(What is required): Rewrite all of the records below, requests included, with every coordinate in the answers multiplied by 0.65 and rounded to a whole number, halves rounding up. Leave the pictures out of your answer.

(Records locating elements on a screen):
+ + + + +
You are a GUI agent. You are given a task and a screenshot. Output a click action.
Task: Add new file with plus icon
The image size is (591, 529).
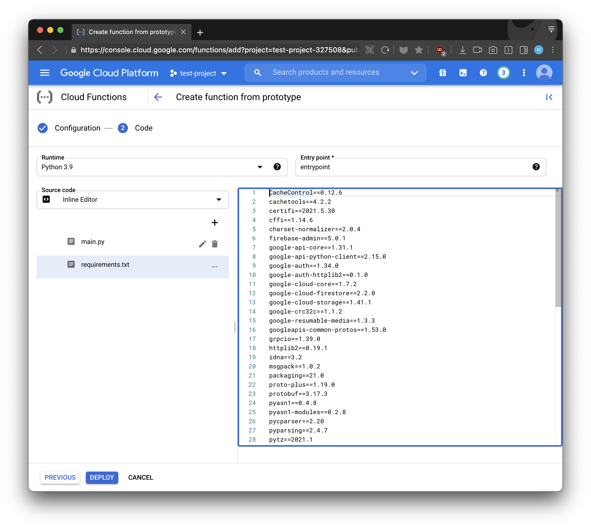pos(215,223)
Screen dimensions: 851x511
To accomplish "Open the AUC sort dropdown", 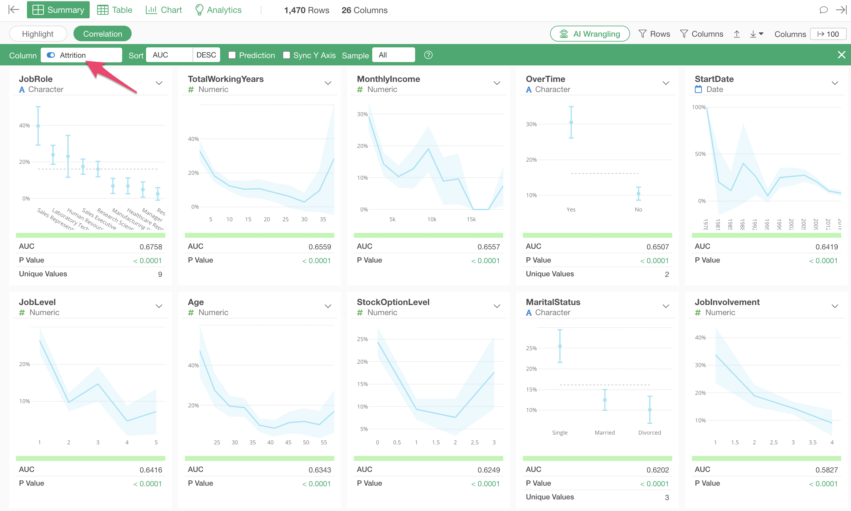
+ + + + +
(Correct answer):
You are a GUI agent. You are given a task and a screenshot. Output a click action.
Task: Add new file with plus icon
The image size is (591, 529).
pos(140,145)
Screen dimensions: 851x511
To accomplish "Open the AUC sort dropdown", 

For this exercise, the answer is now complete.